『僕は、負けない』
「あー。
おはよう、ファースト姉さん。
ふぁぁ。」
「サード! 目が覚めたんなら、
ぼーっとしてないで裏口から牛乳とってくる!
それが貴方の毎朝の役目でしょっ!?」
「あ。う、うんっ。」
「はい、とってきたよ。」
「よし。
そしたら朝ご飯食べな。
冷めちまうよっ。」
「うん。」
「いただきます。」
「いただいてます。俺はもう食べてるぞ。」
「おはようセカンド兄さん。
……あれ?
パパはもう王城行ったの?」
「ああ、みたいだな。今夜も遅いとか言ってたな。
そうだ、サード。
これ、お前に届いてたぞ。」
「なにこの手紙?」
「王立騎士団からの加入推薦書だ。
あと一年で初等学校も卒業だろう。
幹部候補として入らないかというお誘いみたいだぞ。」
「……なんで僕なんかが。」
「そりゃお前が騎士団長の息子として、
期待されているからだろう。
ああ見えてもパパは有名な騎士団長なんだぞ。」
「でも……僕には、無理だよ。
だって負けたらどうするのさ。
死んじゃうよ?怖いんだよ?」
「だけどな、サード。
時にはそれでもなにかを守りたいって思うことがあるのさ。
まだ今は分からなくても、そのうちわかるさ。

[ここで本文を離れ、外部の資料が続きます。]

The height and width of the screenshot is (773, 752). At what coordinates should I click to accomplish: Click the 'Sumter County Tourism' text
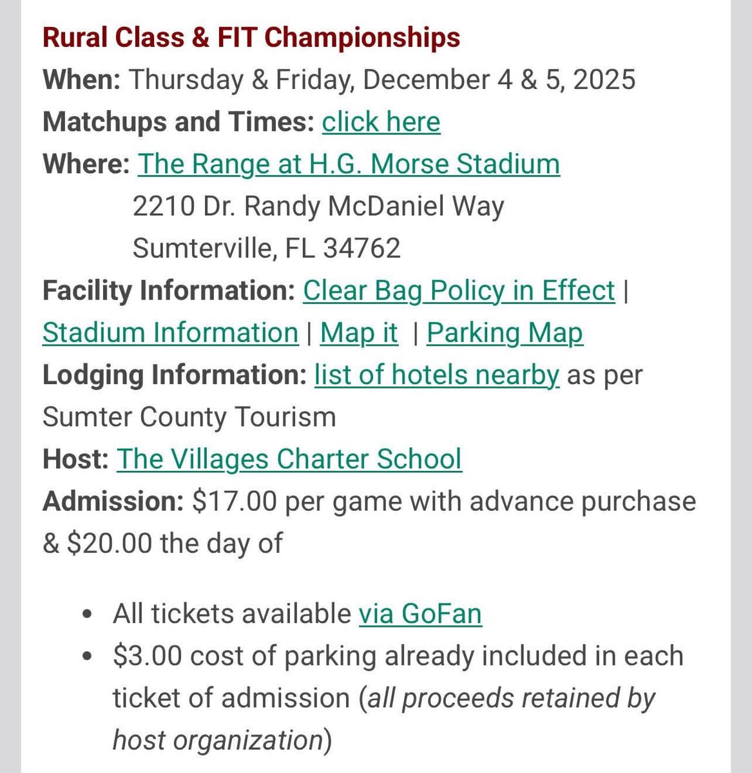(x=189, y=417)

」
「そんなに言うんだったらセカンド兄さんが
騎士団に入れば……――っ!
ご、ごめん。」
「いや。こっちこそごめんな。
出来ることなら、俺が代わりに行ってあげたいけど、
右脚が使えないから……。」
「ごめん、セカンド兄さん。
そんなつもりじゃなかったんだ。
ほんとにごめん。」
「いいさ――事故でこの右脚が動かなくなってから、
二本の松葉杖がないとどこにも行けないのは事実だ。
今更どうこう言っても、仕方のないことだ。」
「うん……。」
「――サードっ!
飯食べ終わったんなら
無駄口叩いてないで早く登校の準備しなっ。」
「あ、う、うん。」
「ほら、弁当。
持ったらとっとと学校行ってきな。